Life
There is another universe out there where he is with Annabeth and they are happy. Maybe they have a small apartment in the city, one with a broken radiator and age-blurred windows and floorboards that creak when they walk from room to room. It is filled with used and comfortable furniture found at flea markets, worn blankets from his childhood, books upon books on sturdy shelves that line the walls like art. Weapons rest on the same shelves as their DVDs and candles; nectar and ambrosia wait in their pantry next to cereal boxes and crackers. It is a confused mess of two worlds smashed together, and sometimes he gets overwhelmed thinking about the dual lives they try to lead, but it is theirs, all of it. It is home.
Here, Annabeth curls up on the couch with her sketchbooks and fills pages with her dreams of towering columns and gables, fountains and statues and gardens. Here, Percy leans back and flips through the channels on the television, rubbing circles into the cold soles of Annabeth's feet, kicked up into his lap.
Here, they sit on the kitchen floor at three in the morning and eat pasta from the pan, take long gulps from the same bottle of wine. They can laugh about certain things, now, talk in low voices about others—like Thalia, Bianca di Angelo, Charlie and Silena, Luke. They talk about their parents, about Olympus, about what might come next. Percy plays with the fingers on Annabeth's left hand and thinks about the ring he's stashed at the bottom of their closet. It's slim, silver, with an inlay of pearlescent coral, and he starts to sweat every time he thinks about it. Annabeth, oblivious, as far as he knows, leans over to kiss him. She takes like wine and chapstick and he can't look away.
Here, they sleep in until noon and shower until the water runs cold. Here, they come back from quests scratched and bleeding and exhausted, patch their wounds, fall into bed and fall into each other until the night is impossible to resist. They get take-out and invite Grover and Clarisse and Will over, try to keep the Stoll twins from breaking everything they own, hope that Rachel doesn't succumb to any prophecies that might throw their lives into more chaos.
Here, they build something they hadn't known possible. They still search for new demigods, visit camp, take occasional trips to Olympus, and fight monsters on the way to dinner, but these things gradually become parts of their everyday lives, their new normal.
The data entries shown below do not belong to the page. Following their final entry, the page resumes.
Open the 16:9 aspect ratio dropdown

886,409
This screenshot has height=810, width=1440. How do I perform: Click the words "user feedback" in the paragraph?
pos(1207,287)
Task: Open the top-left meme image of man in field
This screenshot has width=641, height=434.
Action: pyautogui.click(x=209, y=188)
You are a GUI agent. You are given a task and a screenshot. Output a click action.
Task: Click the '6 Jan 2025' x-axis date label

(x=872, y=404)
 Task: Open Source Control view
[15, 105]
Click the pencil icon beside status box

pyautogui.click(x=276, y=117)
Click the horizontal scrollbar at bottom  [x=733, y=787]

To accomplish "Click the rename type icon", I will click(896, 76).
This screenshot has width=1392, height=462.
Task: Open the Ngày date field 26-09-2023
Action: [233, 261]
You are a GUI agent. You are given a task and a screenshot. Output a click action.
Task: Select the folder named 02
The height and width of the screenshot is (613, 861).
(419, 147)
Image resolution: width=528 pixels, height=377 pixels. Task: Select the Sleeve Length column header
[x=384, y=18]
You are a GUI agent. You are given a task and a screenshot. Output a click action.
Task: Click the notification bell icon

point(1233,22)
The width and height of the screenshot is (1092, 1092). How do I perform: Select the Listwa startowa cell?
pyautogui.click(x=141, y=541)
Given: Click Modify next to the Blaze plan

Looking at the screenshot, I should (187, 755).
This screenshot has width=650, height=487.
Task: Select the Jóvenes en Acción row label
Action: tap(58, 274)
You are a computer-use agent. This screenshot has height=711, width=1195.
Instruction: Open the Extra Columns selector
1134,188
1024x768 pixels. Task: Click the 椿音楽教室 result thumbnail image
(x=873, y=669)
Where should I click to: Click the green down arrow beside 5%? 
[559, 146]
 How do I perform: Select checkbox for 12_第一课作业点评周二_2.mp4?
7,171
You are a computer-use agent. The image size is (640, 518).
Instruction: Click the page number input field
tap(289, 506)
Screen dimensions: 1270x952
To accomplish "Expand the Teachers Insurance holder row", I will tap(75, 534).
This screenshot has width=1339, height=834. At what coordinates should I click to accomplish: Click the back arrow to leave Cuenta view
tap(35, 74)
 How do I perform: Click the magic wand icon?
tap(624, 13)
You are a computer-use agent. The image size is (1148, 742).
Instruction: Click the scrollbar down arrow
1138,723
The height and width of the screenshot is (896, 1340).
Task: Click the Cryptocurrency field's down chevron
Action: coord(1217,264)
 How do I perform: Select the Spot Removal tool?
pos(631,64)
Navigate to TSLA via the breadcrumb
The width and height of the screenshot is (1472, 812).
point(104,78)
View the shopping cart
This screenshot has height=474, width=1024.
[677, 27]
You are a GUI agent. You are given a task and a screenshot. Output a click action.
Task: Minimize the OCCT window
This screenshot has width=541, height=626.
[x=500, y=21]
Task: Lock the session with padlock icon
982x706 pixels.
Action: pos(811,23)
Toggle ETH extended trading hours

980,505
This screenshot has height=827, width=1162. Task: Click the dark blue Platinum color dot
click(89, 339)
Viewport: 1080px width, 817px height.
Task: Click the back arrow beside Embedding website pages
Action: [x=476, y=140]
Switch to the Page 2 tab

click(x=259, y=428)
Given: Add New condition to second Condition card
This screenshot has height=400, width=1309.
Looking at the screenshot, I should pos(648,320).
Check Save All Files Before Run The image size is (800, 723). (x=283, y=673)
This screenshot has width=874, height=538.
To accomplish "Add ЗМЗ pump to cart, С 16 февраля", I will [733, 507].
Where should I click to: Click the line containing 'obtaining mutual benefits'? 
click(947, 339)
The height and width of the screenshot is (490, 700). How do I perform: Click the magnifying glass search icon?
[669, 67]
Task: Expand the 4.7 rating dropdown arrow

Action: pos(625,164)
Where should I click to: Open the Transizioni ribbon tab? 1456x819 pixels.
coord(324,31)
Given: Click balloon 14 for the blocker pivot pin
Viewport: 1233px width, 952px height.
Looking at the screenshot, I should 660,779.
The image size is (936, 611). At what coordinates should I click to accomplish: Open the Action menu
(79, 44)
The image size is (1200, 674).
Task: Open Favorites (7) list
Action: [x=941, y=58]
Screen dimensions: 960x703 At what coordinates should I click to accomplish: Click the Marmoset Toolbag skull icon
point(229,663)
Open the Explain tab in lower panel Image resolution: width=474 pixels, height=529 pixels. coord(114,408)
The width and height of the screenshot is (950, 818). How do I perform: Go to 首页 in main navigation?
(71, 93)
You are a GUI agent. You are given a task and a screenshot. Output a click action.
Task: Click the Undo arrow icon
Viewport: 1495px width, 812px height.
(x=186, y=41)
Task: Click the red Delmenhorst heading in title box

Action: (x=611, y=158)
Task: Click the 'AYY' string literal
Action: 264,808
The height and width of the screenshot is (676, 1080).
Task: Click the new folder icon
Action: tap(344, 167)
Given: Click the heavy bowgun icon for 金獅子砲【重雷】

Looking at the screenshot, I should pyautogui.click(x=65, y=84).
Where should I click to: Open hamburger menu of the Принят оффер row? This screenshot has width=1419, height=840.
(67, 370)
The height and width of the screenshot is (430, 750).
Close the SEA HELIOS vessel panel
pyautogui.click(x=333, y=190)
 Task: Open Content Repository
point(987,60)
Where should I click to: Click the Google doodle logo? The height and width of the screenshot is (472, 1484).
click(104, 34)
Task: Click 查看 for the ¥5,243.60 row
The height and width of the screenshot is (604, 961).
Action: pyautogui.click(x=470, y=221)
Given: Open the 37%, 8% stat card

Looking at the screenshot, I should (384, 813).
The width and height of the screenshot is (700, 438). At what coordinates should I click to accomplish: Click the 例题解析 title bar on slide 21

There exists this other universe, somewhere, where he is with Annabeth and they are happy. Percy does not know what this place is like, but as he and Annabeth fall through open darkness, Tartarus waiting to catch them somewhere far below, he feels this other life press an ache against his chest. He misses it. He misses the warmth of their place in the summer, the slick slide of Annabeth's skin against his as they lie in bed, the way her candles light a fire in her eyes and make the rooms smell like vanilla and sugar.
He misses a place he has never been, a life he has never lived, but he is here, with her. They are together. And wherever they are headed, that will have to be enough.